Greg Linares 氏は次のようなアドバイスを提供しています。
「『ハイブリッドセキュリティイベント』(サイバーセキュリティと物理的セキュリティの両方を組み合わせて環境や個人を侵害するシナリオ)に関しては、何が標的となり得るかを理解することが最も重要です。チームは自分たちの物理的な拠点を確実に調査し、どのような電波が受信できるかや、それらにどこからアクセスできるかを把握しておく必要があります。」と彼は述べています。
「攻撃者は、ごく簡単に入手できる機材を使用するだけで、Wi-Fi、Bluetooth、ZigBee、3G/4G/5G セルネットワーク、NFC、およびその他の無線信号を狙うことができます。また、チームは攻撃者が物理的にアクセスできる場所を把握しておく必要もあります。屋上、空調設備、共有スペース、窓、壁の突起、通路、換気口、駐車場、非常階段のすべてが、攻撃者にデバイスを埋め込む機会を与えています。」
これに加え、Bestuzhev はさらなる防御手段について次のように述べています。「企業はこの脅威に対する注意を怠ってはなりません。ドローン対策技術を導入し、脅威の活動を妨害しましょう。それができない場合は、企業ネットワークへの不正アクセスを予防することにより、脅威モデルを強化する必要があります。」
彼はさらに、次のような指針を提示しています。このうちいくつを実施するかは、組織のリスク選好度や、おそらく予算にも関係するでしょう。
- Wi-Fi の代わりに有線接続を使用する。
- Wi-Fi が必須の場合、単純な Wi-Fi パスワードではなく、デジタル証明書とユーザー認証情報に基づく高度な認証を使用する。
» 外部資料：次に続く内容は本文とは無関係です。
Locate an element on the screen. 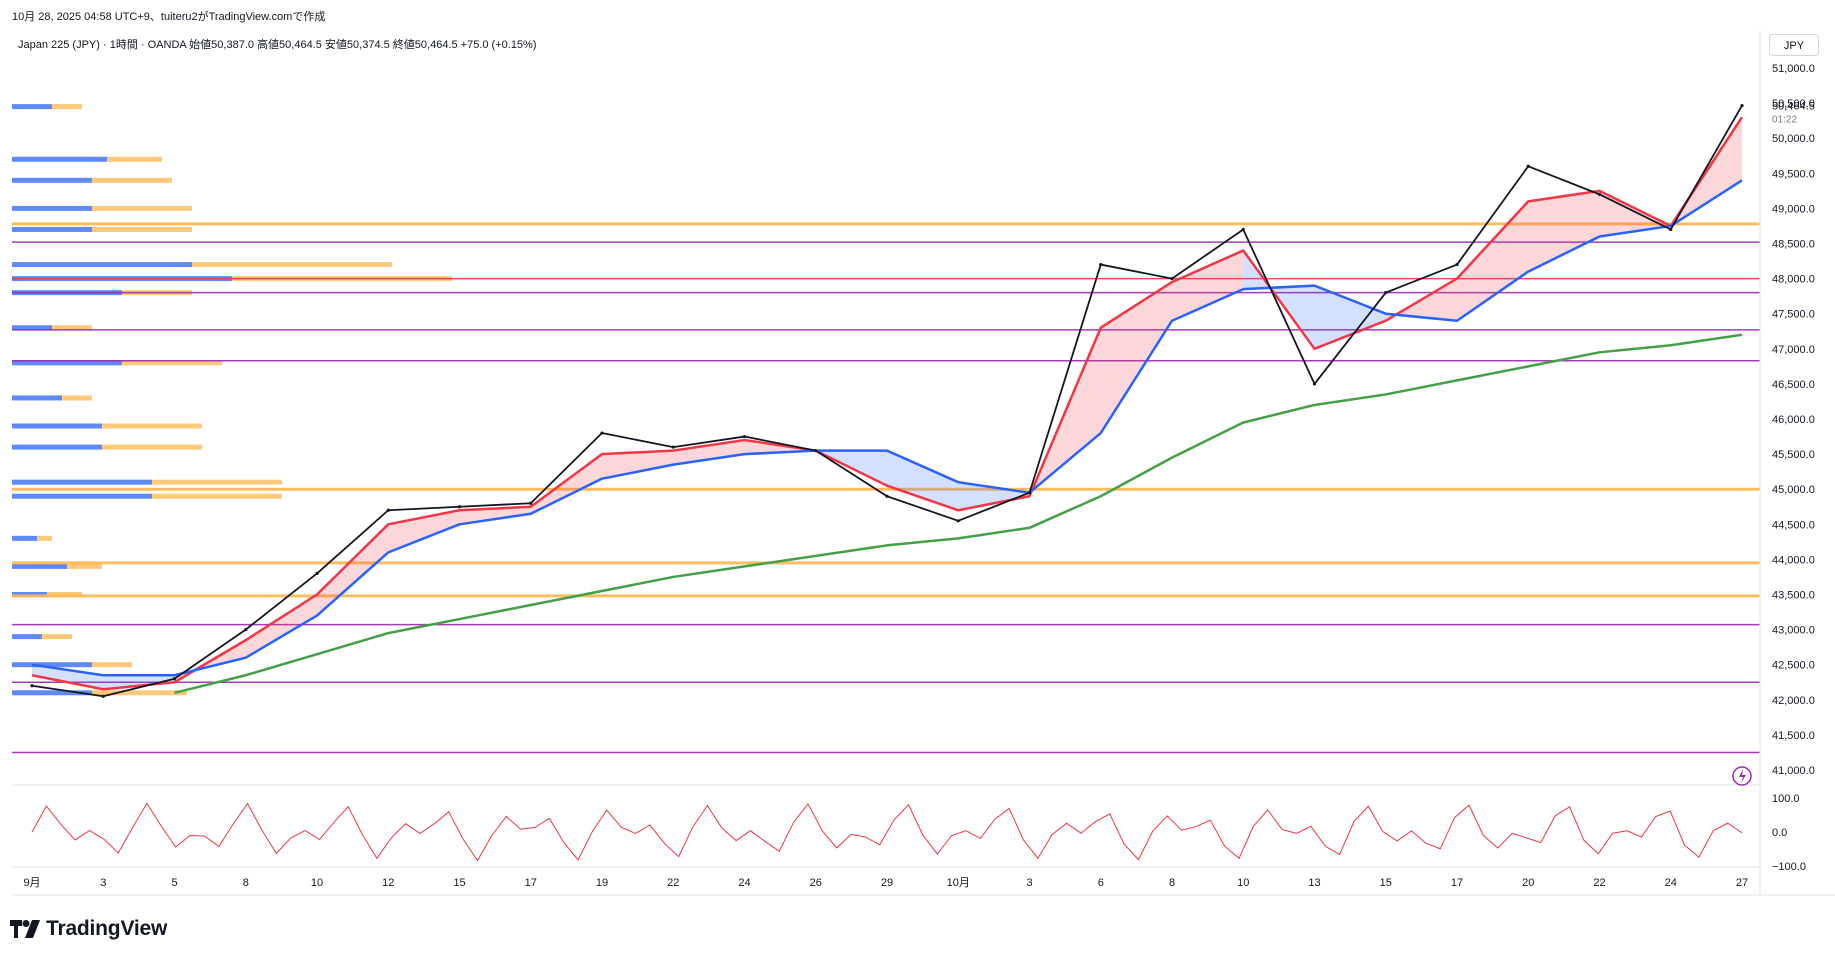 Image resolution: width=1835 pixels, height=958 pixels. tradingview-brand: TradingView is located at coordinates (88, 929).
- 業務時間外は停止するなど、スケジュールに基づいて Wi-Fi を無効化する。
- MAC アドレスは平文で送信されるため、保護されていないことを理解する(組織の Wi-Fi トラフィックを盗聴する人物は、MAC アドレスをキャプチャして平文で見ることができる)。
- パスワードを付箋に書かない。
- オフィスで離席する際には画面をロックする。また、プライバシースクリーンを使用する。
- フィードからのシグナルだけに頼るのではなく、熟練のオペレーターがアラートを監視する 24 時間 365 日体制のセキュリティオペレーションセンター(SOC)を検討する。
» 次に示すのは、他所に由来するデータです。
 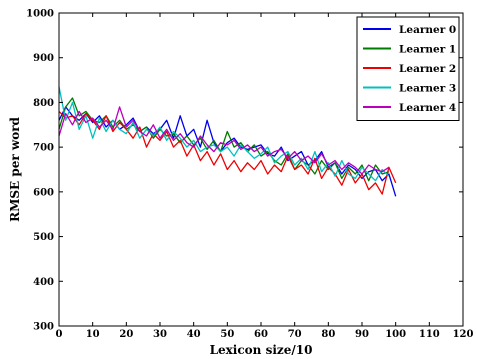 I want to click on x-tick-label: 120, so click(x=464, y=334).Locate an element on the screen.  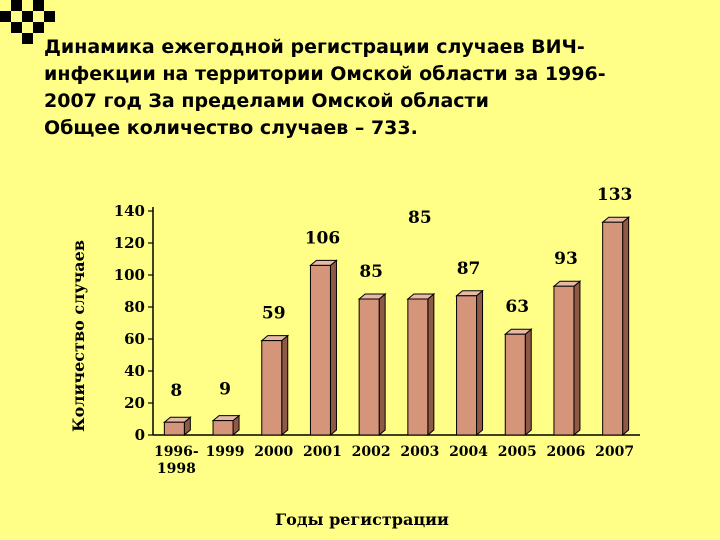
data-label: 8 is located at coordinates (176, 391).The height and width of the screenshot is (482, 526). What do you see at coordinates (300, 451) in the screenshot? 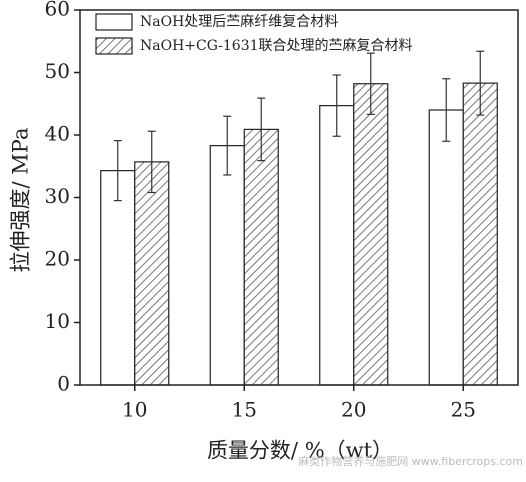
I see `x-axis-label: 质量分数/ %（wt）` at bounding box center [300, 451].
- 有効なユーザーとその証明書、およびパスワードを定期的に監査する。
- 接続の成功や失敗を含むあらゆる事象をログに記録し、ログをできるだけ長期間保存する。
- 偵察活動と水平展開の検知に注力する(これらは通常、脅威アクターがアクセスを獲得した後で実施される)。
脅威アクターがドローンやその他の物理的ツールを用いてサイバー資産を攻撃することがますます増える中、この指針が組織のセキュリティ体制の改善に役立つことを願っています。